- Stored data entries -
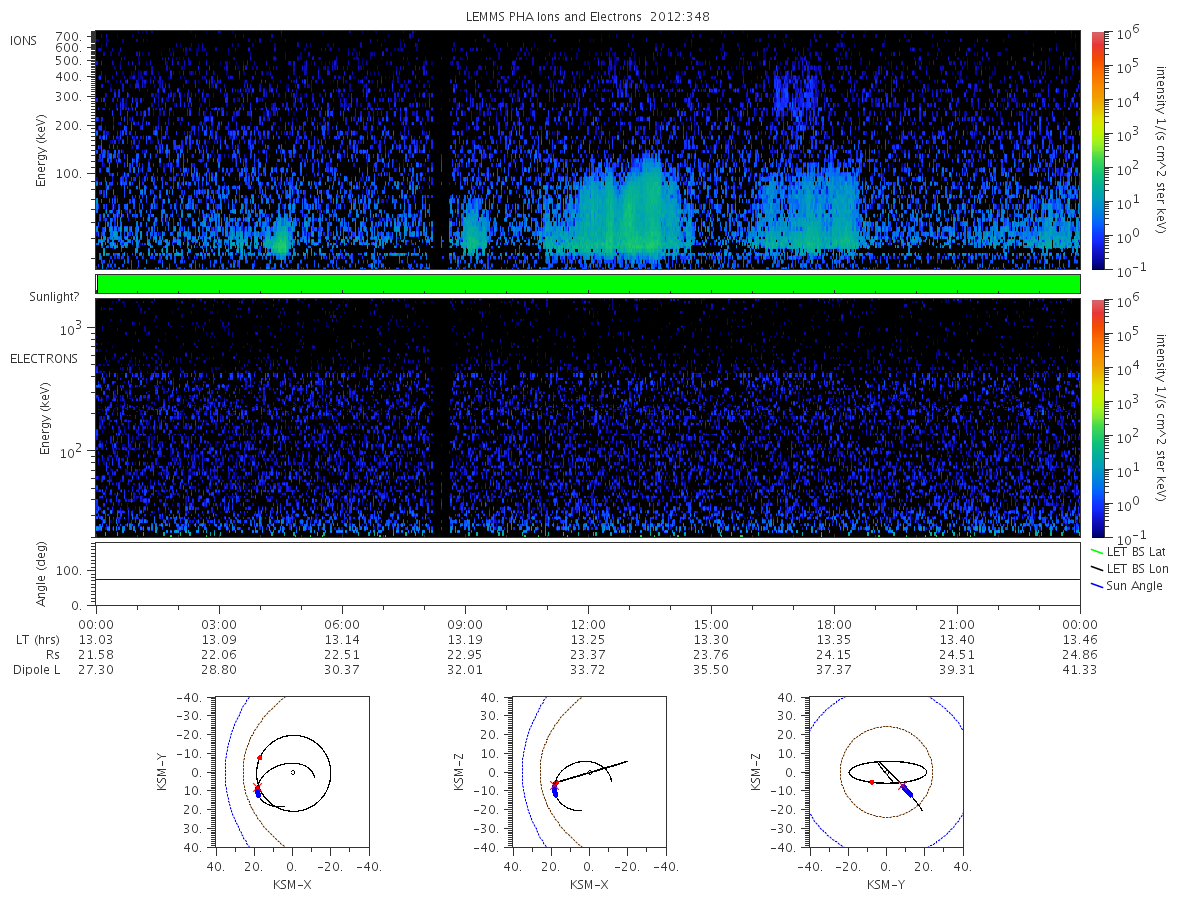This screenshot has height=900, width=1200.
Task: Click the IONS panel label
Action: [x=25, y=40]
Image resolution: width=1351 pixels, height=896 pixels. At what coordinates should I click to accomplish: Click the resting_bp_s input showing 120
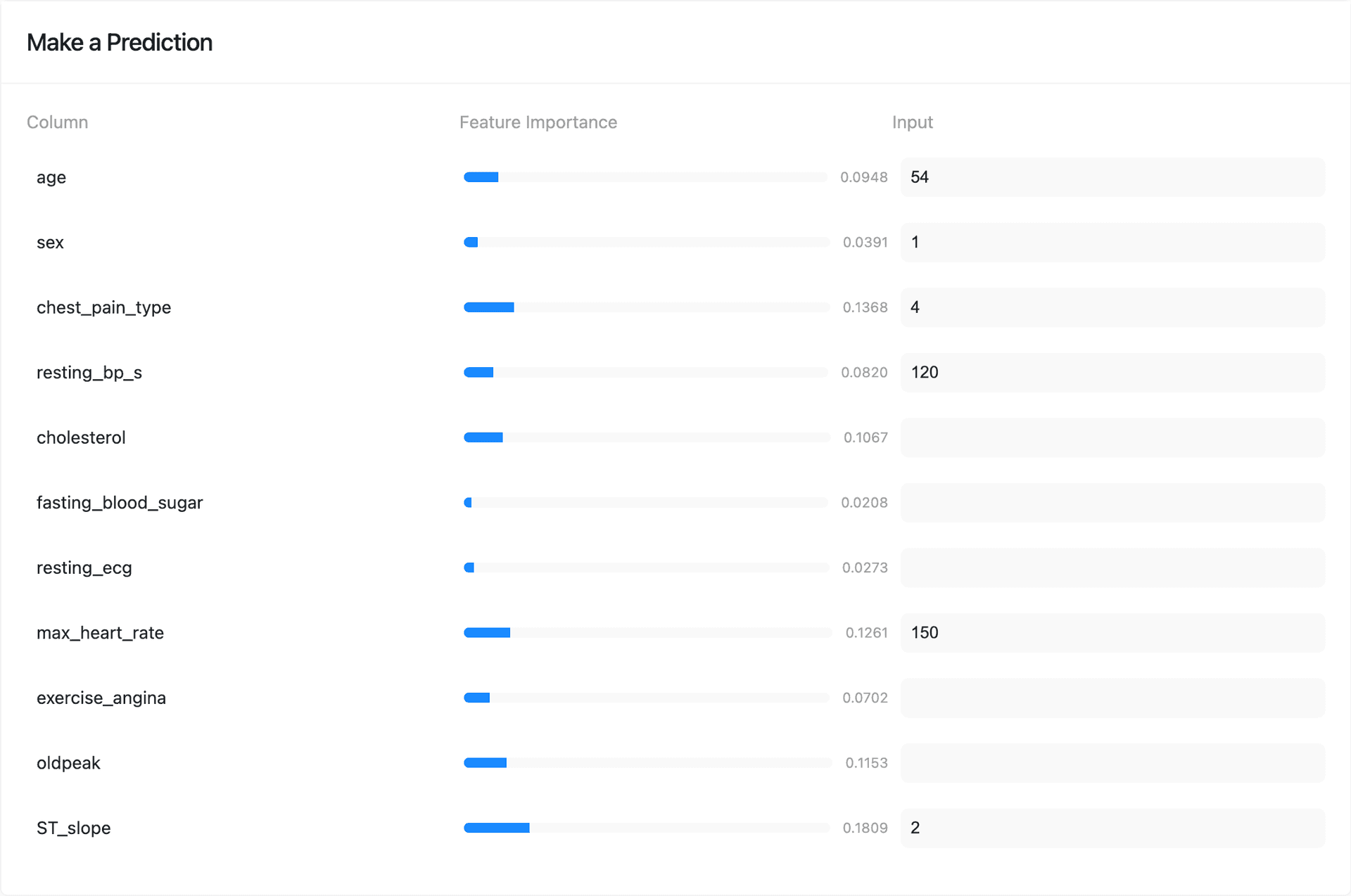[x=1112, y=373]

- Task description -
There should be an exact restatement of the lines from the line with "Image resolution: width=1351" through the last line of the entries above, and no pictures in it.

- Answer for the task -
Image resolution: width=1351 pixels, height=896 pixels. At what coordinates should I click to accomplish: Click the resting_bp_s input showing 120
[x=1112, y=373]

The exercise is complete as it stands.